### Exercise goal
Reproduce the items below word for word, beginning at the line that contains "Given: Select the sex value 男" and continuing through the final item. Leave the pictures out of your answer.

#####

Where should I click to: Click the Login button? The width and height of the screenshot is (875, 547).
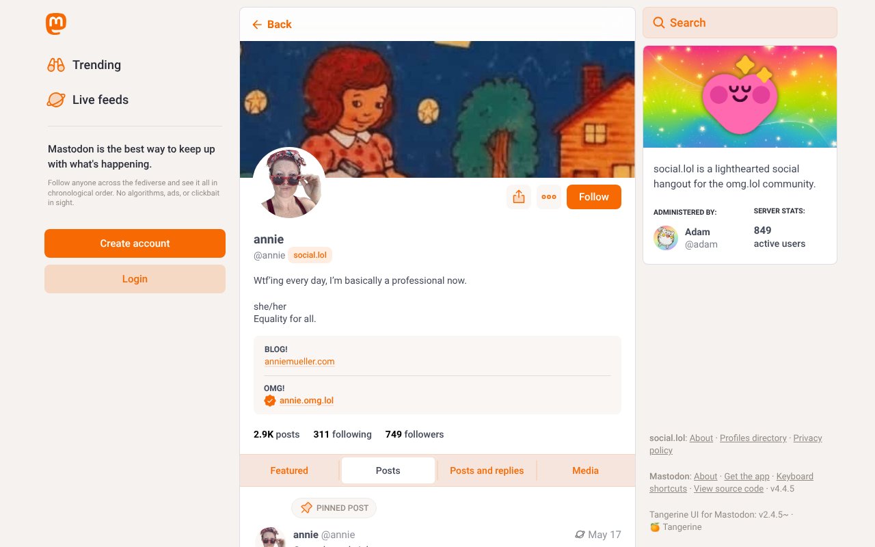click(135, 279)
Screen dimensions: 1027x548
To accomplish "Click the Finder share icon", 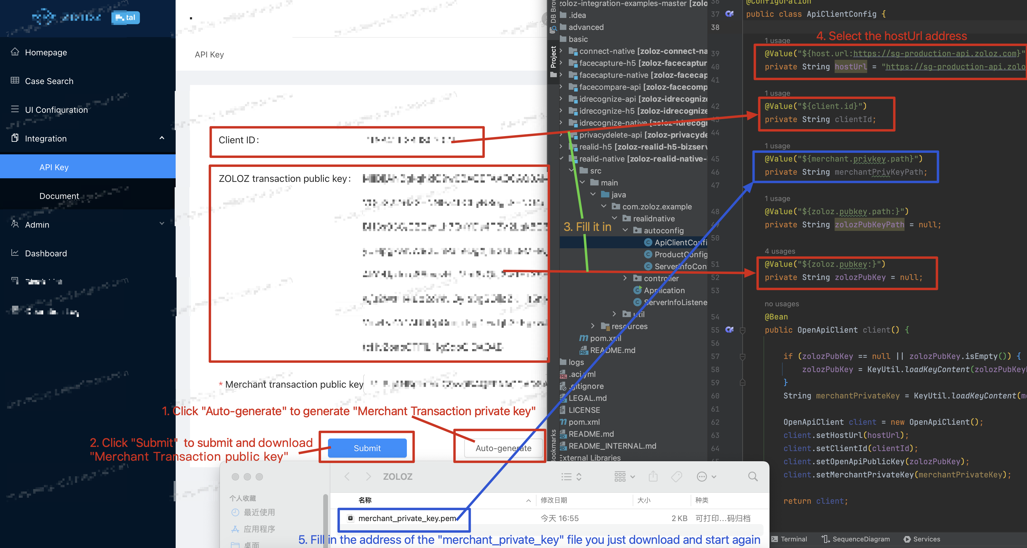I will [x=653, y=477].
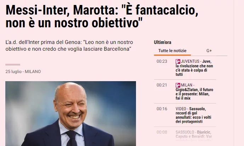Click the Marotta article photo
244x146 pixels.
70,113
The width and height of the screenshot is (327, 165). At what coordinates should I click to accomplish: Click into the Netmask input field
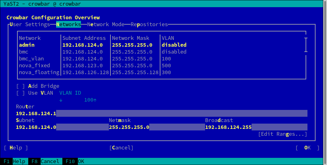pos(157,127)

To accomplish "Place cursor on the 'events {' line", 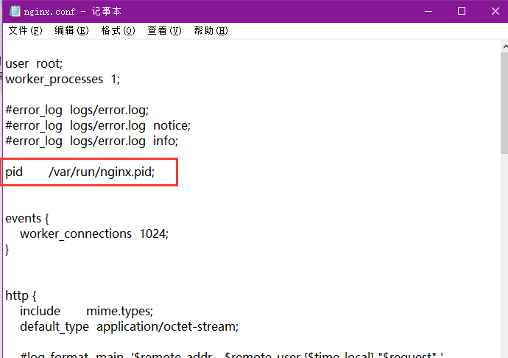I will click(x=27, y=218).
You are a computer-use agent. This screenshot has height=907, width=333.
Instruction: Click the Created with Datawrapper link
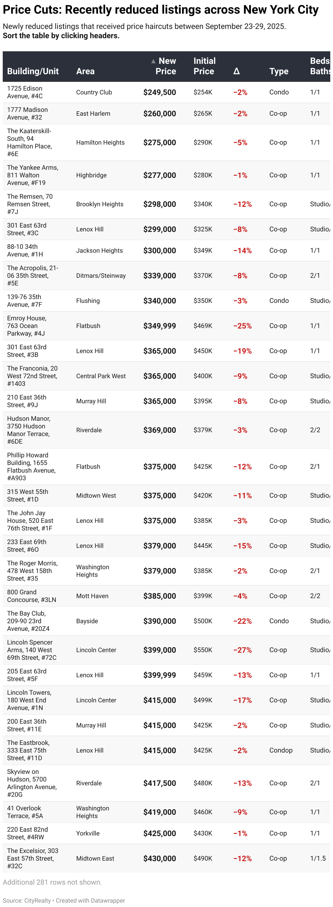click(x=90, y=900)
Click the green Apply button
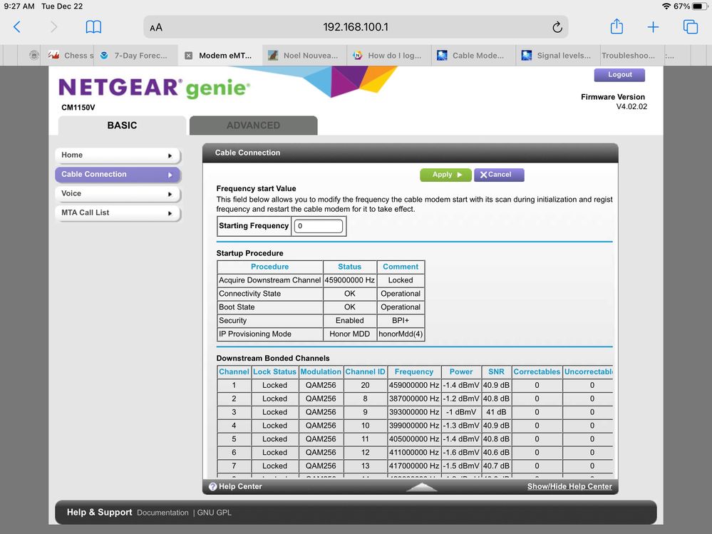The width and height of the screenshot is (712, 534). pyautogui.click(x=445, y=175)
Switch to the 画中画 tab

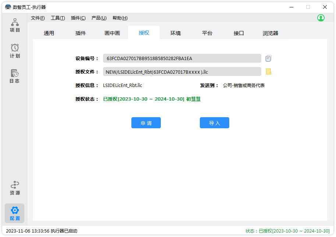(x=112, y=33)
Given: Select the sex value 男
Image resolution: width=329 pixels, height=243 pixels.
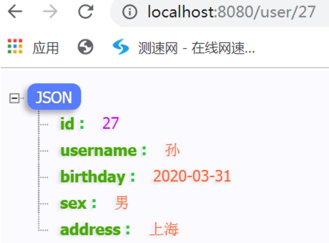Looking at the screenshot, I should pyautogui.click(x=122, y=203).
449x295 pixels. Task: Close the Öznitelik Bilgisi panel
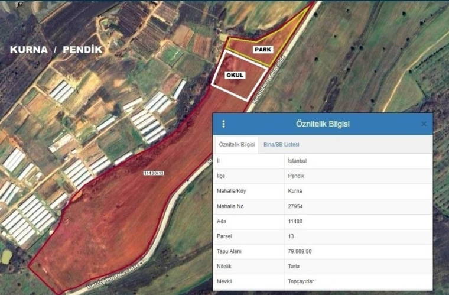(424, 124)
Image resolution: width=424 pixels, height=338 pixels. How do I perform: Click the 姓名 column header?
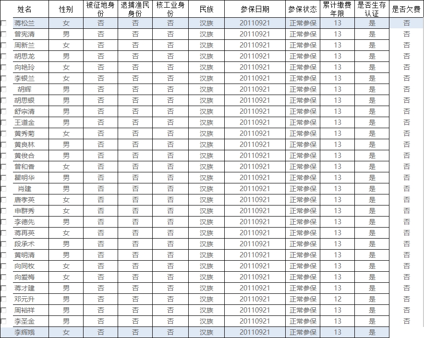[x=24, y=9]
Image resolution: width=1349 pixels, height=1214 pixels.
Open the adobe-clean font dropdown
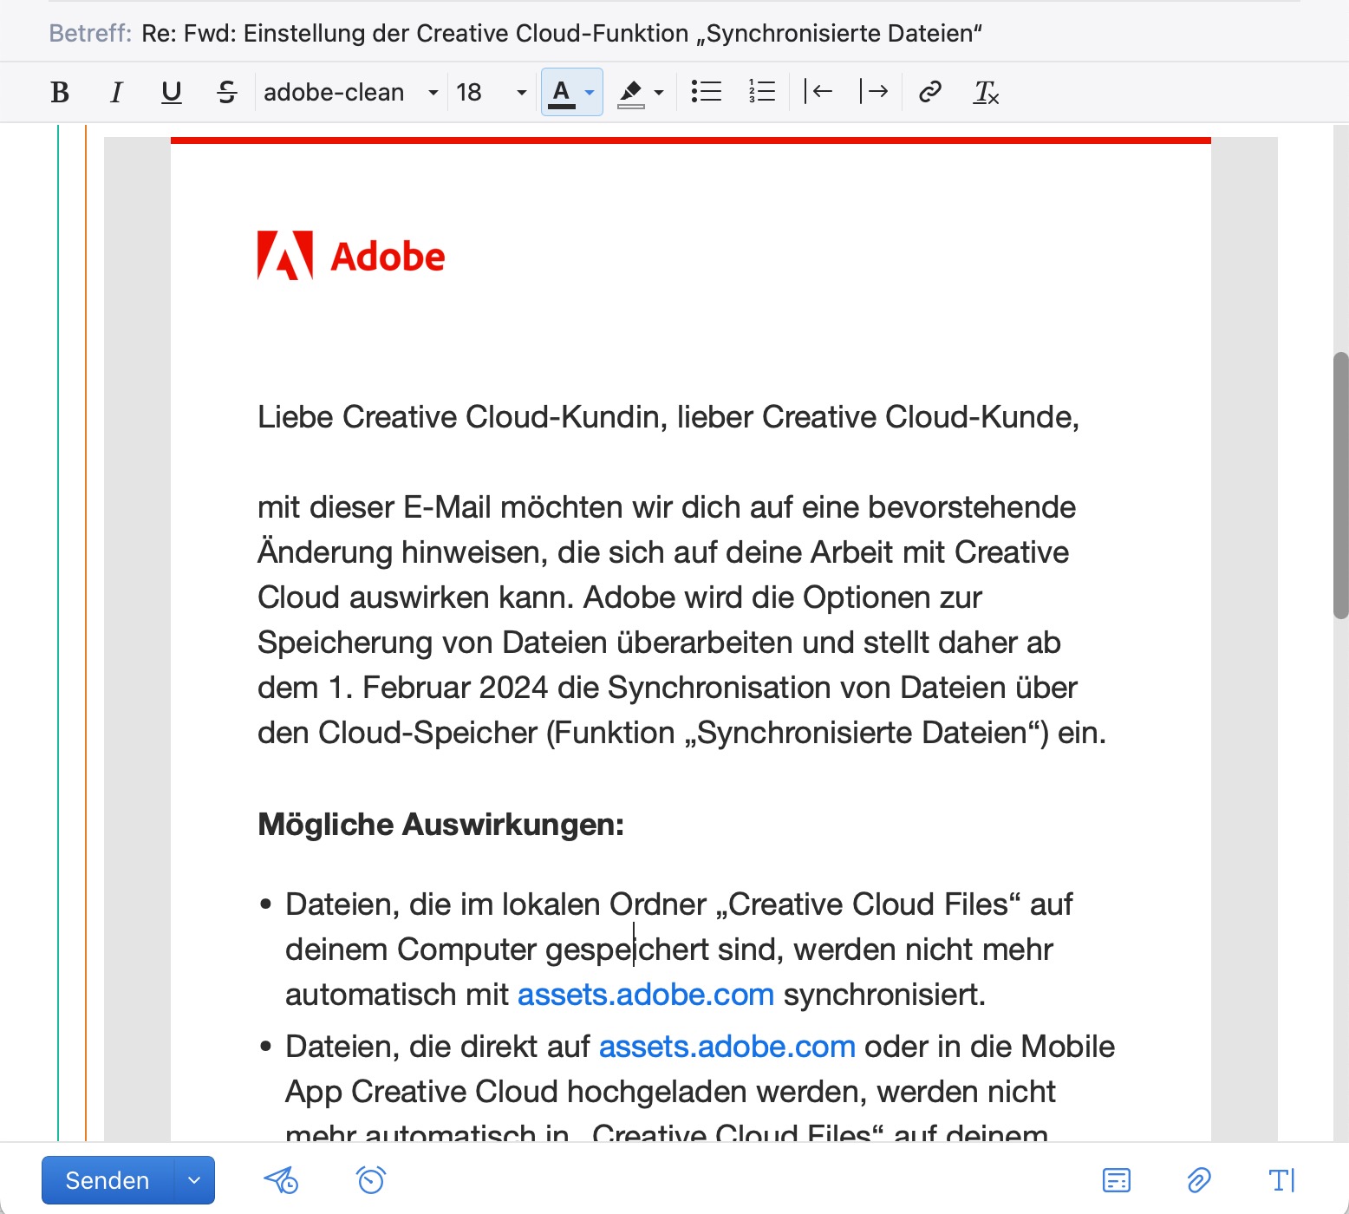[x=350, y=92]
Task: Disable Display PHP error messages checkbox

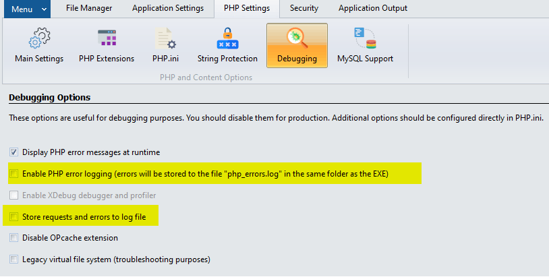Action: pyautogui.click(x=14, y=152)
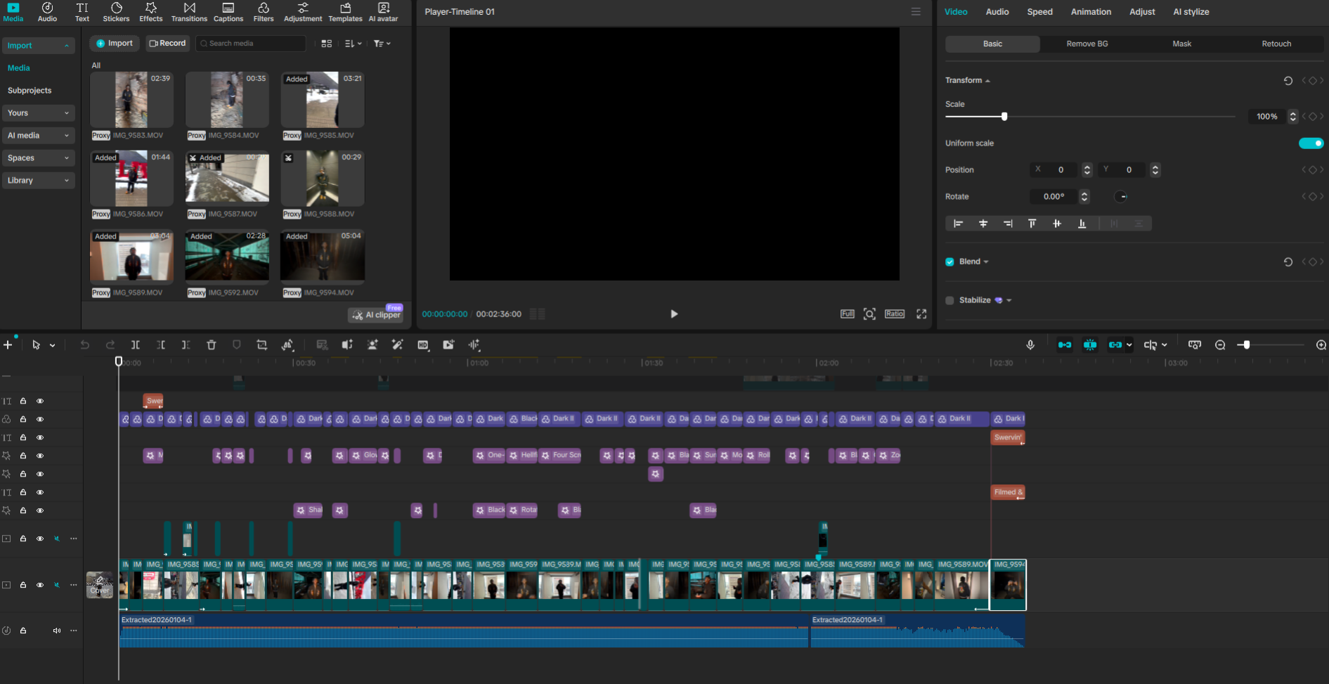
Task: Select the IMG_9584.MOV thumbnail in the media bin
Action: [x=226, y=100]
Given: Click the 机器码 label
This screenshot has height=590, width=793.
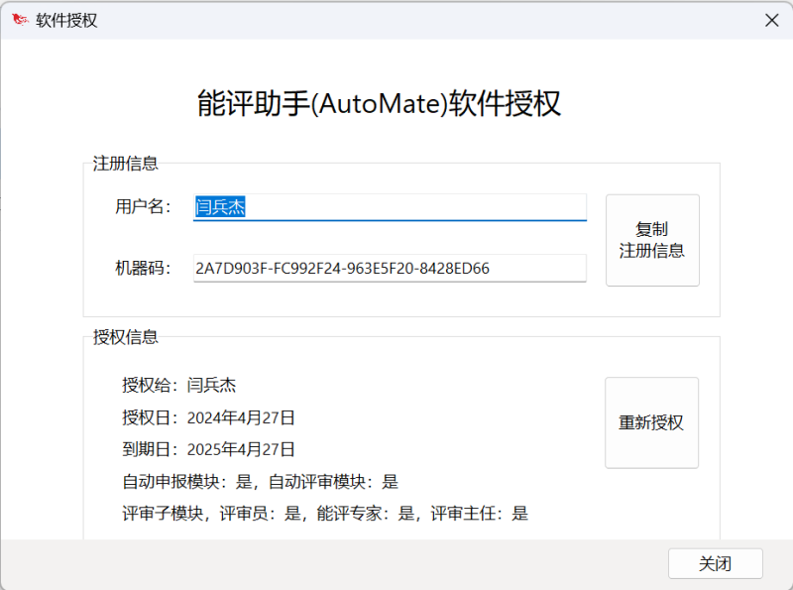Looking at the screenshot, I should pyautogui.click(x=143, y=268).
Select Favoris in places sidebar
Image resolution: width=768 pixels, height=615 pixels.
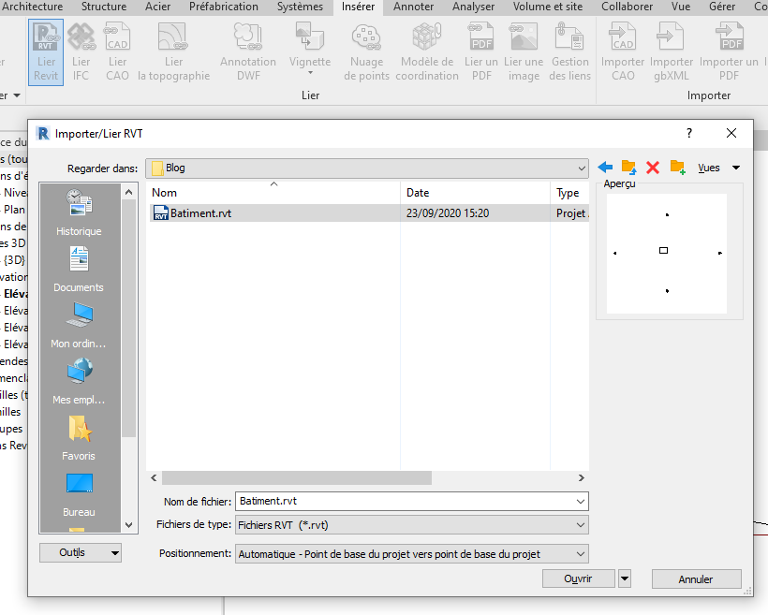point(79,436)
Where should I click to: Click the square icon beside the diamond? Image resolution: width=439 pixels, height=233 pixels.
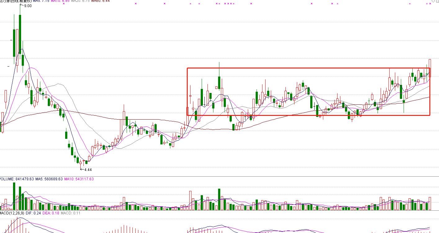point(437,1)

#####

### Correct output
Given: Select the sex value 男
Image resolution: width=329 pixels, height=243 pixels.
Looking at the screenshot, I should pyautogui.click(x=122, y=203).
449x295 pixels. Task: Close the Öznitelik Bilgisi panel
(424, 124)
Image resolution: width=424 pixels, height=338 pixels. How do I perform: Click the 姓名 column header?
[x=24, y=9]
Image resolution: width=1349 pixels, height=1214 pixels.
Open the adobe-clean font dropdown
[x=350, y=92]
Task: Disable Display PHP error messages checkbox

Action: pyautogui.click(x=14, y=152)
Task: Select the IMG_9584.MOV thumbnail in the media bin
Action: [x=226, y=100]
Given: Click the 机器码 label
This screenshot has height=590, width=793.
Looking at the screenshot, I should pyautogui.click(x=143, y=268).
Select Favoris in places sidebar
Image resolution: width=768 pixels, height=615 pixels.
point(79,436)
Where should I click to: Click the square icon beside the diamond? Image resolution: width=439 pixels, height=233 pixels.
point(437,1)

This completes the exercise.